Une femme de Tirana
de Helena Gushi-Kadaré

critiqué par Débézed, le 4 septembre 2012
(Besançon - 77 ans)


La note:  étoiles
Amours sous pression
Une histoire simple, linéaire, qui ne semble écrite que pour dénoncer la perversité d’un pouvoir totalitaire et pourtant elle pourrait se dérouler sous n’importe quel autre régime, dans n’importe quel autre pays.

A Tirana, au temps d’Enver Hodja, Suzanne est amoureuse et heureuse de l’être, elle a cependant honte de le montrer à ses collègues qui mènent une vie plutôt médiocre dans un pays cadenassé par un dictateur impitoyable. Elle travaille dans le service d’édition qui publie tous les textes officiels et notamment les écrits du « Grand Dirigeant ». La maison est en émoi : un manuscrit jugé séditieux a été repéré, des sanctions sont prises. Ces événements perturbent la jeune femme, altèrent son bonheur et pèsent sur son couple car son mari ne comprend pas son désarroi devant la perversité du pouvoir. Lui se consacre uniquement aux petites querelles qui l’opposent à son supérieur dans l’entreprise où il travaille et aux combines qui peuvent lui permettre de tirer quelques avantages.

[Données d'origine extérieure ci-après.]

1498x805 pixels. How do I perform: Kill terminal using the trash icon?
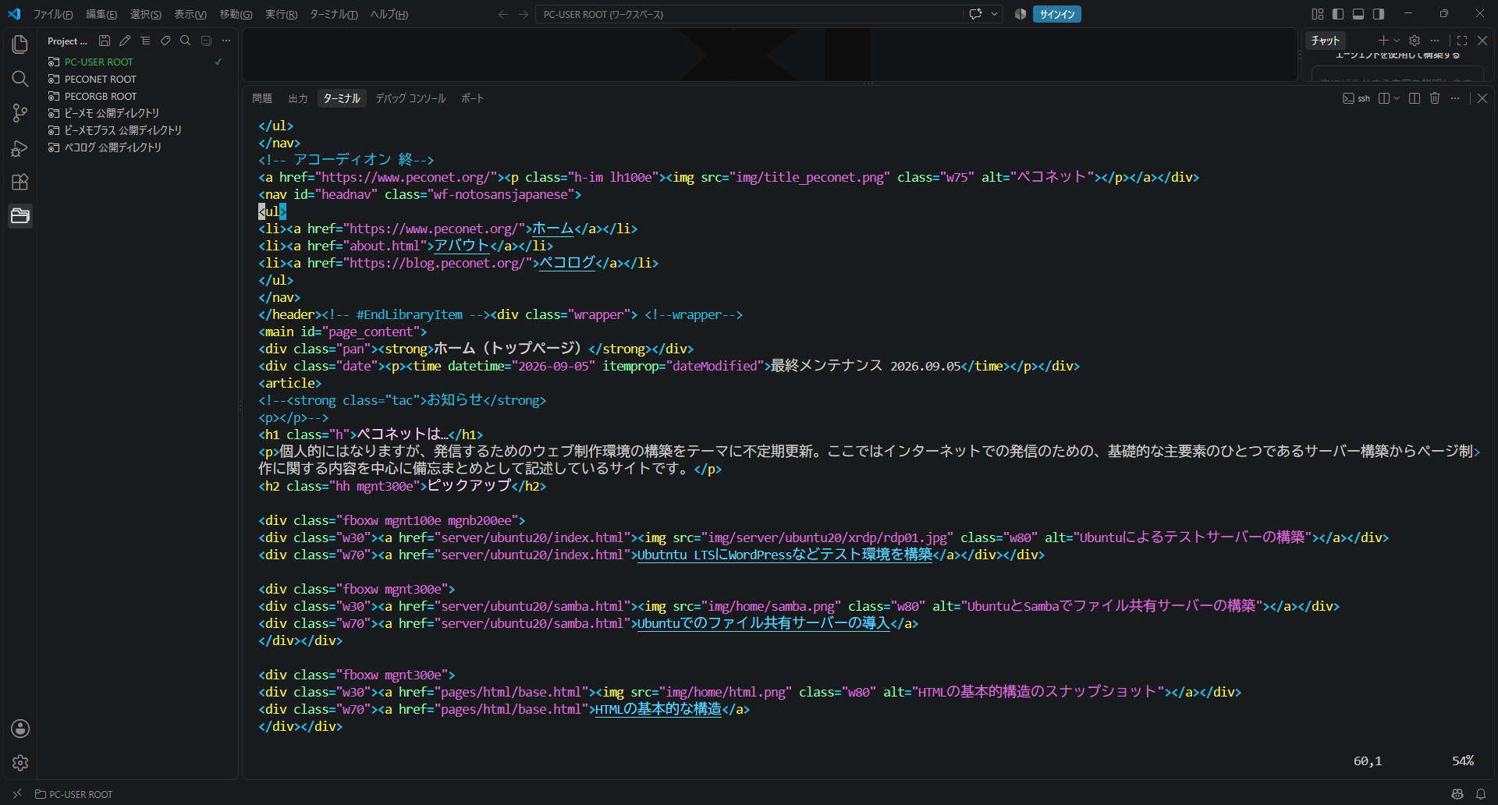click(1435, 98)
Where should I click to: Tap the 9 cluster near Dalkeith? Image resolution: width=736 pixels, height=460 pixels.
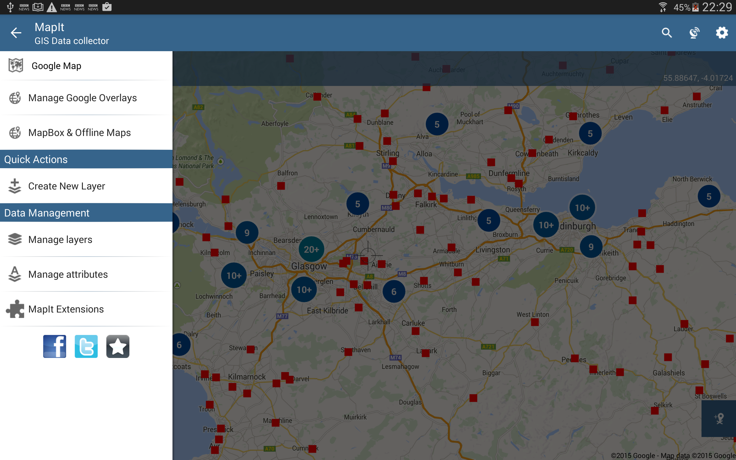[591, 246]
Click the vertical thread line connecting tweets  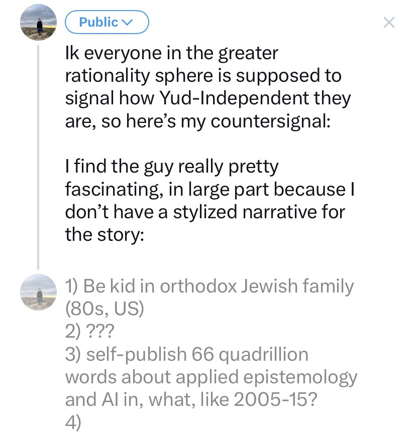[38, 157]
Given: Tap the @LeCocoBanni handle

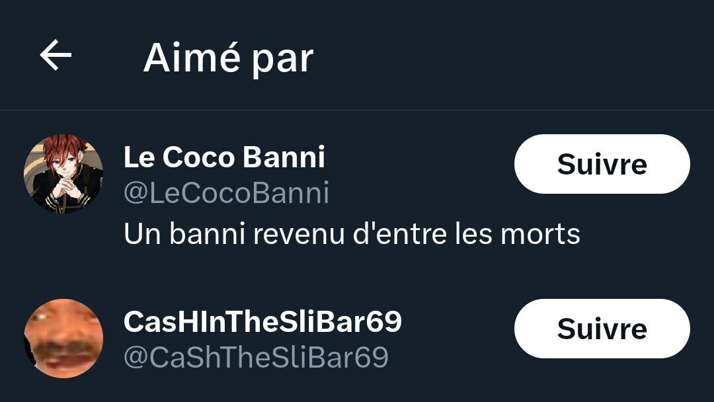Looking at the screenshot, I should click(226, 193).
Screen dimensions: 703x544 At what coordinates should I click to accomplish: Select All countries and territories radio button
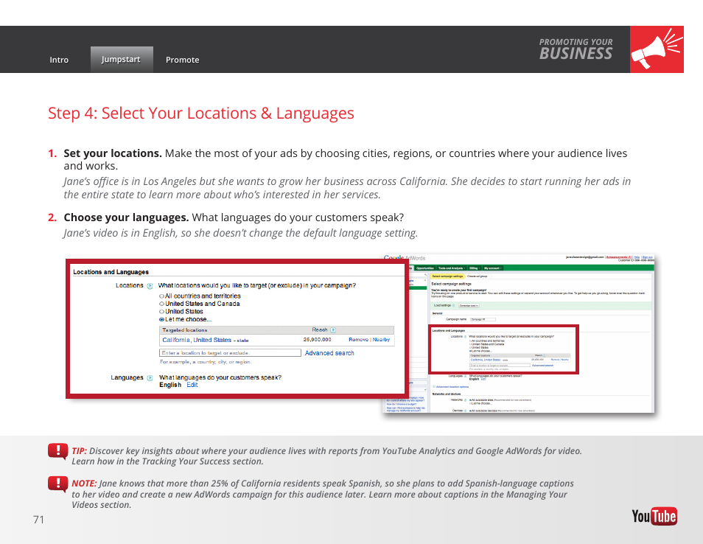pos(161,296)
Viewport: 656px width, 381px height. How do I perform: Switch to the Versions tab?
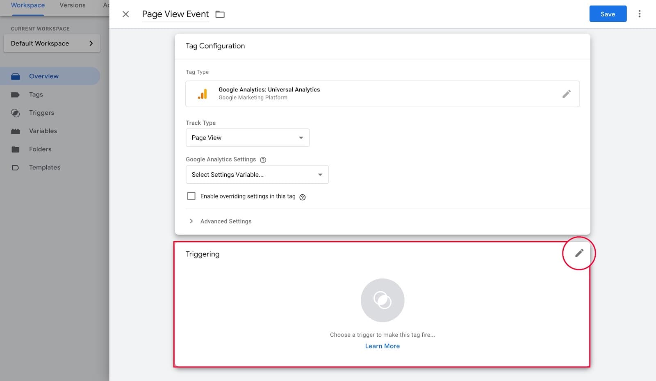click(x=73, y=5)
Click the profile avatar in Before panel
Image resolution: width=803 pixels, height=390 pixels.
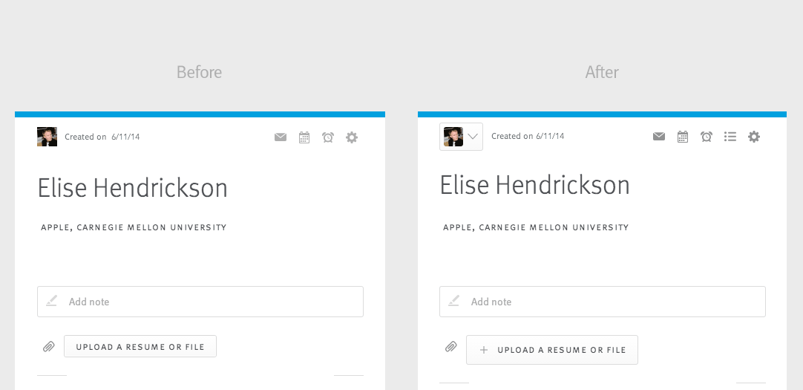pyautogui.click(x=47, y=137)
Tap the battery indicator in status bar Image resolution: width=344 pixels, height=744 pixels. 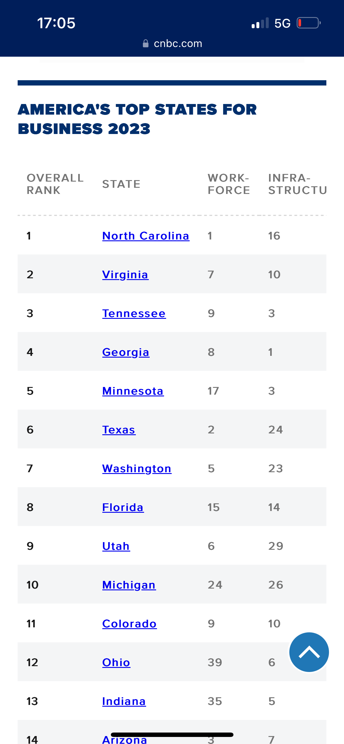coord(309,23)
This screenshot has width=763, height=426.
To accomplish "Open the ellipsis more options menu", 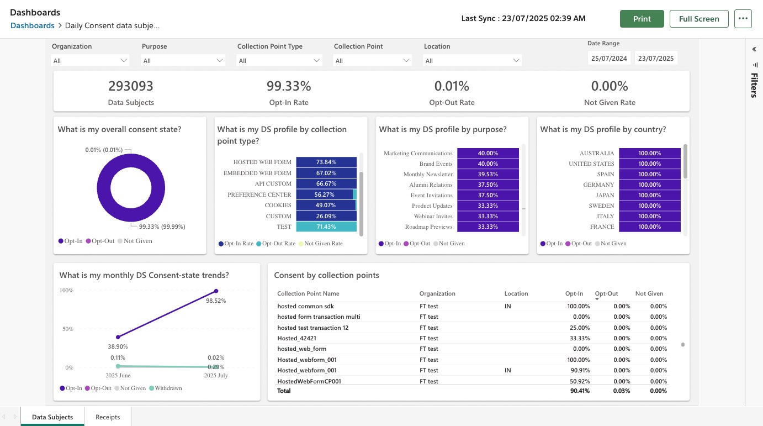I will 743,18.
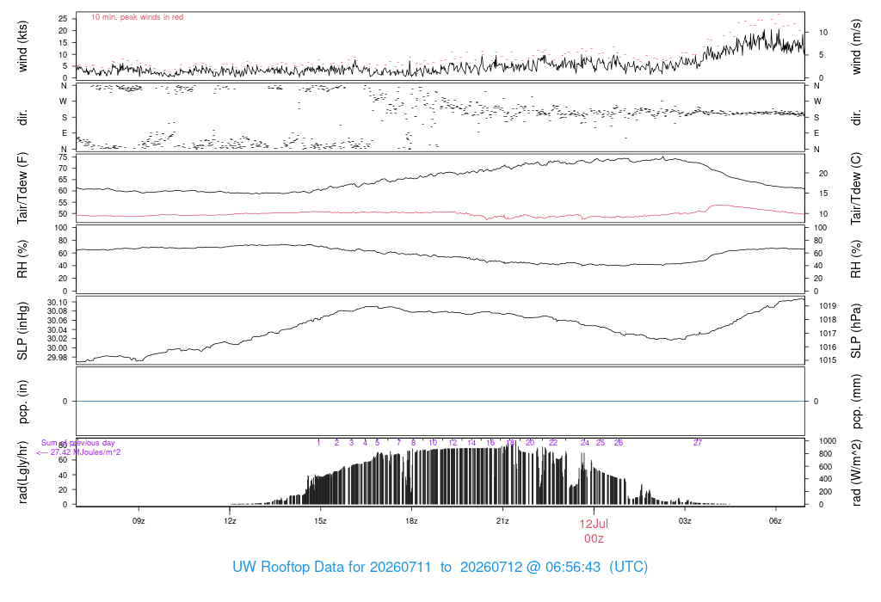Click the 12z time axis label

pos(230,521)
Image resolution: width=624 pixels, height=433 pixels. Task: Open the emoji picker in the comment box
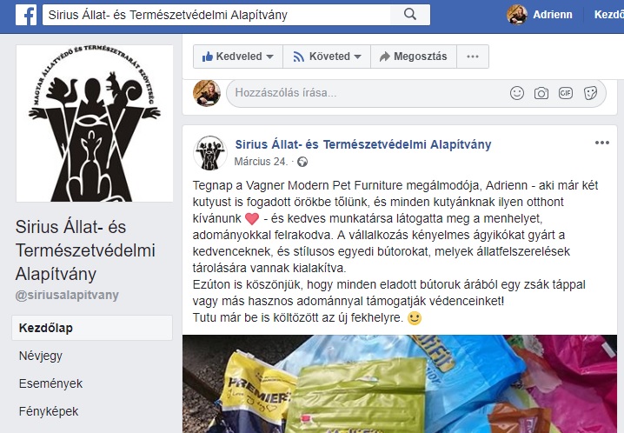click(516, 93)
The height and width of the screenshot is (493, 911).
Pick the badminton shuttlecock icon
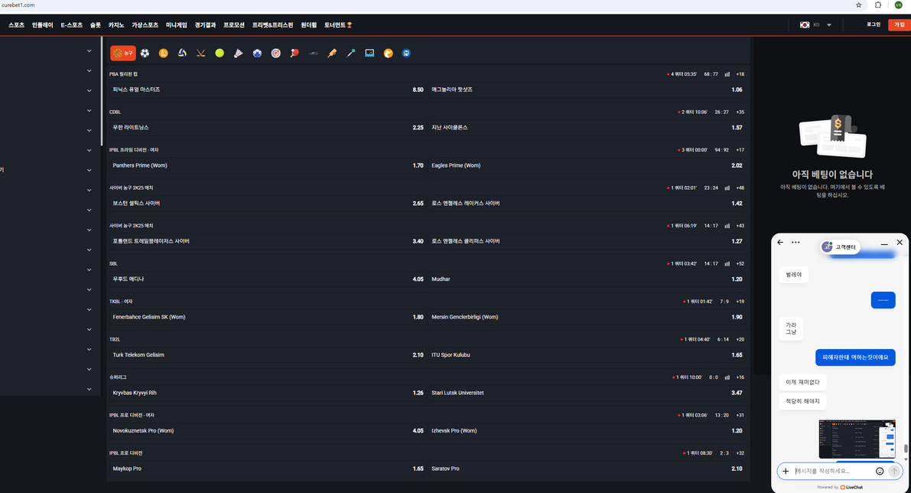[238, 54]
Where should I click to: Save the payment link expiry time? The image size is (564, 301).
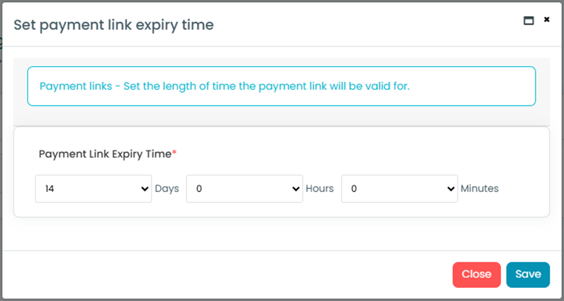click(x=528, y=275)
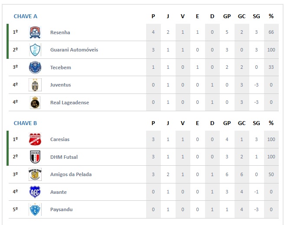Click the Tecebem blue crest
This screenshot has height=225, width=287.
35,68
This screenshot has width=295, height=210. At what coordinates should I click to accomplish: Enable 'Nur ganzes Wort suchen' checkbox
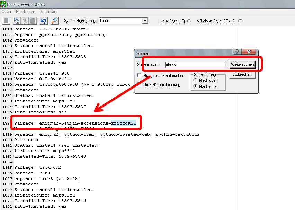(x=139, y=76)
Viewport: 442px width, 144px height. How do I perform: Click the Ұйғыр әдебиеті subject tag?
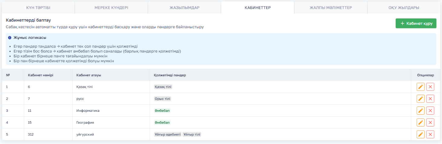168,134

Un hiatus se crée entre les deux époux et ne fait que s’accroître car lui ne comprend pas les préoccupations des intellectuels privilégiés et elle n’accepte pas que son mari se comporte servilement dans son entreprise pour flatter le directeur et éliminer son supérieur direct. Elle décide donc de le quitter car «depuis longtemps elle avait rêvé de rencontrer l’homme qui gardait sa liberté d’esprit, l’écrivain capable d’exprimer son opinion, même contre le pouvoir politique. »

Un texte qui évoque la conscience politique, la capacité à s’opposer à un pouvoir autoritaire, la perversité d’un système qui s’insinue jusque dans les rapports entre les époux générant l’incompréhension entre eux surtout quand ils vivent dans des univers différents. Une dénonciation d’un pouvoir qui pèse sur la vie personnelle de chacun, de la manipulation des citoyens et des différentes formes de compromission.

« Il arrive que la liberté d’une génération soit dédiée à la liberté intérieure d’un individu. » En méditant ces propos de Stefan Zweig, la jeune femme trouvera peut-être son chemin entre son mari et l’écrivain en considérant que finalement « sa vraie vie était à l’intérieur d’elle-même ».